Incandescence – Les Ténèbres Murmurent mon Nom (Deathbound)

I considered including Quebecois masters Hands of Despair on this list (mourners of Opeth’s lost death chops should head toward that band’s pair of full-lengths immediately), but then I realized that Decibel slobbered all over them with an Up Front Artist Profile, and it seemed a little hypocritical to consider such a band underappreciated (though I still do).  More beneficial, I thought, would be to offer their compatriots Incandescence, a black metal tidal wave from Philippe Boucher, who also has a hand in music you love from Beyond Creation and Chthe’ilist.  A few years ago, Incandescence burst through eardrums and blood vessels with Abstractionnisme, and a just a couple months ago they returned with this monument of blackened ire.  This music requires conviction, both in its execution and from its audience.  Fortitude is necessary to withstand its onslaught, but rewards await within all that corruption.

 Wolvserpent – Aporia:Kala:Ananta (Relapse)

Okay, it’s a little silly to bemoan the obscurity of something released by Relapse Records, but it was one of the year’s most seductive and destructive drone/doom albums, and since it was released in early March, it might have been forgotten in the year-end shuffle.  It’s also a single 40-minute track, which makes it even more unwieldy for the attention-defective.  There are seven quiet minutes before the violin and percussion really turn up the heat, and by then the thrill seekers have fallen away.  Those who remain are in for a terrifying half-hour of soul-scarring bleakness as Wolvserpent suffocate all sense of hope and positivity.  By the halfway mark, the demons are loose and have leech-latched onto every bare inch of skin.  Noise, doom, and classical intensity are all unleashed in service of this darkest of records.

Wreck & Reference – Indifferent Rivers Romance End (Flenser Records)

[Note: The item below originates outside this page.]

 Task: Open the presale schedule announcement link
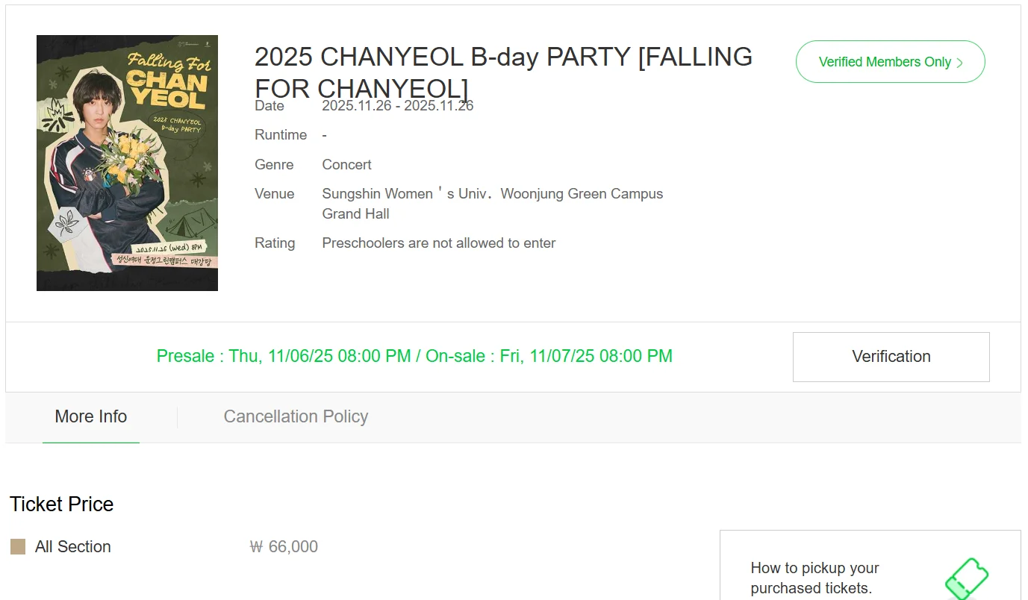(414, 356)
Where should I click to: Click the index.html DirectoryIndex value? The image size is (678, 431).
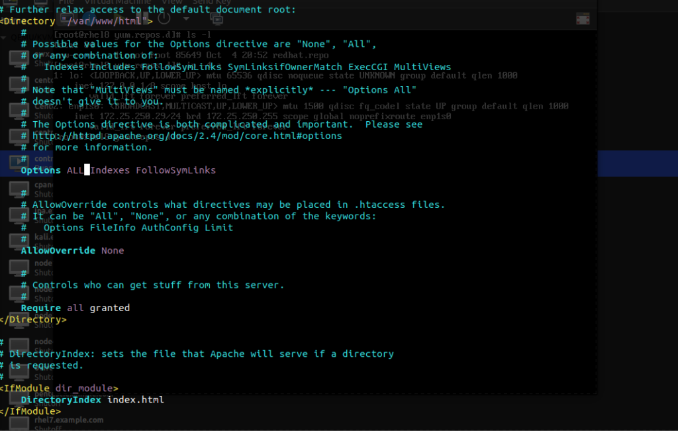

W&R’s 2014 album Want was a hard sell for me – it was recommended by people I trusted, but for some reason I had trouble navigating the emotionally muddled sonic art in those tracks.  Boy, did “Powders” clear all that up for me.  That song’s dejected beats, simple apocalyptic chords and Felix Skinner’s semi-coherent ramblings finally coalesced into something that connected with me.  I worried that later songs would break the spell, would leave me as bewildered as Want had, but that never happened, and Indifferent Rivers just landed harder the more I listened.  W&R allow their ideas the time and space necessary to have a real impact.  I’m often turned off by true outsider music, but I hope my romance with this band is just beginning.